__WORK TO COMPLETE__:
1. In the passage on DNA sequencing, what does the Sanger et al. method use to halt the biosynthesis process of replication?
2. Restate the part of the passage on DNA sequencing that opens with the words "The present invention" and closes with "the sequencing ladder.", substituting "device" for "apparatus" wherever it occurs.

__PASSAGE__:
• • •

The present invention relates to the automated determination of the nucleic acid sequence of a polynucleotide. More particularly, the invention relates to an improved method and apparatus for determining the sequence of a nucleic acid, particularly DNA, that utilizes novel informative variables related to the nucleic acid sequence and an associated method and apparatus that improves the resolution of nucleic acid signals in the digitized data stream corresponding to the sequencing ladder.
Current methods of DNA sequencing rely upon electrophoretic separation of incremental oligonucleotides. These stochastic arrays of oligomers are produced usually by one of two methods. The Maxam-Gilbert method (Proc. Natl. Acad. Sci. USA, 74: 560-564 (1977)) is a chemical method used to randomly cleave the DNA strand while the Sanger et al. method (Proc. Natl. Acad. Sci USA, 74: 5463-5467 (1977) uses dideoxy terminators to halt the biosynthesis process of replication.

• • •

[Saved data entries]
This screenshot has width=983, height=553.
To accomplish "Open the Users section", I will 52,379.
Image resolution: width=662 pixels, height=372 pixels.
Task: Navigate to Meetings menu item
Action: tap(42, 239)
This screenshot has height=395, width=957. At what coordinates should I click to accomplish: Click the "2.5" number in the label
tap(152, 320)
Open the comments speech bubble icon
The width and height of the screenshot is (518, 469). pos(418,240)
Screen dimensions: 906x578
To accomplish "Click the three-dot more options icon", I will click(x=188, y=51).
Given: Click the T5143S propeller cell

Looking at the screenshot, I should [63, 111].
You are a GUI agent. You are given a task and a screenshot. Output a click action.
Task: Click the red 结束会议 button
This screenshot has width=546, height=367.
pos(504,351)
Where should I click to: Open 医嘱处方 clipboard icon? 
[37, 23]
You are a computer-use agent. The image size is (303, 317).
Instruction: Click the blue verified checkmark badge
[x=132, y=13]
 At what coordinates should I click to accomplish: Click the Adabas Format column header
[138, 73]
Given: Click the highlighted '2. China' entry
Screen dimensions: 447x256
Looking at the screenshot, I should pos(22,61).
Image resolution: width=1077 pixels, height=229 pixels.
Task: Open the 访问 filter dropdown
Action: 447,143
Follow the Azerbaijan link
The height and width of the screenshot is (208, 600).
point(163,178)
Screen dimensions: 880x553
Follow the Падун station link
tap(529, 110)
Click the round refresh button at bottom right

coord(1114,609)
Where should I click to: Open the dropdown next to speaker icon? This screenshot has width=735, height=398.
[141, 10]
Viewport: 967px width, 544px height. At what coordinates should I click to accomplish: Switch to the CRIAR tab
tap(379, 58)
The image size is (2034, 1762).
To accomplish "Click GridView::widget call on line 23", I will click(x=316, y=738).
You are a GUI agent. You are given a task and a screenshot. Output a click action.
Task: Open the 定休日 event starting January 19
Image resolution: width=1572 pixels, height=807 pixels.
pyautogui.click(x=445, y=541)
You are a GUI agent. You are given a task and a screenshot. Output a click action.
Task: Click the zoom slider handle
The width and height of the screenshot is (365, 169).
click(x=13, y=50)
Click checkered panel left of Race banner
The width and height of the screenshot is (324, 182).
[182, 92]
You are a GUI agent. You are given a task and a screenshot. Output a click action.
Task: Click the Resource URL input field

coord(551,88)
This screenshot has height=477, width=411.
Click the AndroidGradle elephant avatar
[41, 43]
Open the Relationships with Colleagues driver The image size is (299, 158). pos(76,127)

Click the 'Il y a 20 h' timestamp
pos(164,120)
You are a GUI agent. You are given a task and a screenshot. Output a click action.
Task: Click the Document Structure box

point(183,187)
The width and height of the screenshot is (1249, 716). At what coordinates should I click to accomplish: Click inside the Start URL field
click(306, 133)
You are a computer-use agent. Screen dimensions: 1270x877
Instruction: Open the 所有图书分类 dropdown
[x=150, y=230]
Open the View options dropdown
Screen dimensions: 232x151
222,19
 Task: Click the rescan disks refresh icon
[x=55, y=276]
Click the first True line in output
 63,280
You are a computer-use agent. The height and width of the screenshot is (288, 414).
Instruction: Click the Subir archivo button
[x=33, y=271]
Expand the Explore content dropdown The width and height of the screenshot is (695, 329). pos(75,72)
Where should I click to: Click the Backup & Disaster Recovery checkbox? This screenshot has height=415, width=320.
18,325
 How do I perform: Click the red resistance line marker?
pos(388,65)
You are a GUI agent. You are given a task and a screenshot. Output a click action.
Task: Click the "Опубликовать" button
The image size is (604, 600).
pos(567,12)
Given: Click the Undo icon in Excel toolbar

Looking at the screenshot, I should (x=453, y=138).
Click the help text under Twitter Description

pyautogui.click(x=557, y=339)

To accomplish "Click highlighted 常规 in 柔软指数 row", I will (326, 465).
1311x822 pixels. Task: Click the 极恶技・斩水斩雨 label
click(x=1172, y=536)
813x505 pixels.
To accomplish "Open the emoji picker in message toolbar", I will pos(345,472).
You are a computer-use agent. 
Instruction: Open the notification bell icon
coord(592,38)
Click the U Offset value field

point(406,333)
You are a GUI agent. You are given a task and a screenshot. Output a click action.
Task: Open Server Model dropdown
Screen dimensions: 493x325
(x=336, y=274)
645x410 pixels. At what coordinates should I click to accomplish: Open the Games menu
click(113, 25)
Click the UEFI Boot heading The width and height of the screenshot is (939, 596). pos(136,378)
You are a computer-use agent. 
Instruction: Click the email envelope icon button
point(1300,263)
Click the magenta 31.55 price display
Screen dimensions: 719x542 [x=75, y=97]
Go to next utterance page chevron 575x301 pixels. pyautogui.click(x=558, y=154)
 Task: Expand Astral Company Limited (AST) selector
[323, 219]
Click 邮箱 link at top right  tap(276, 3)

• • •

__YOUR RESPONSES__:
1. Dideoxy terminators.

2.
The present invention relates to the automated determination of the nucleic acid sequence of a polynucleotide. More particularly, the invention relates to an improved method and device for determining the sequence of a nucleic acid, particularly DNA, that utilizes novel informative variables related to the nucleic acid sequence and an associated method and device that improves the resolution of nucleic acid signals in the digitized data stream corresponding to the sequencing ladder.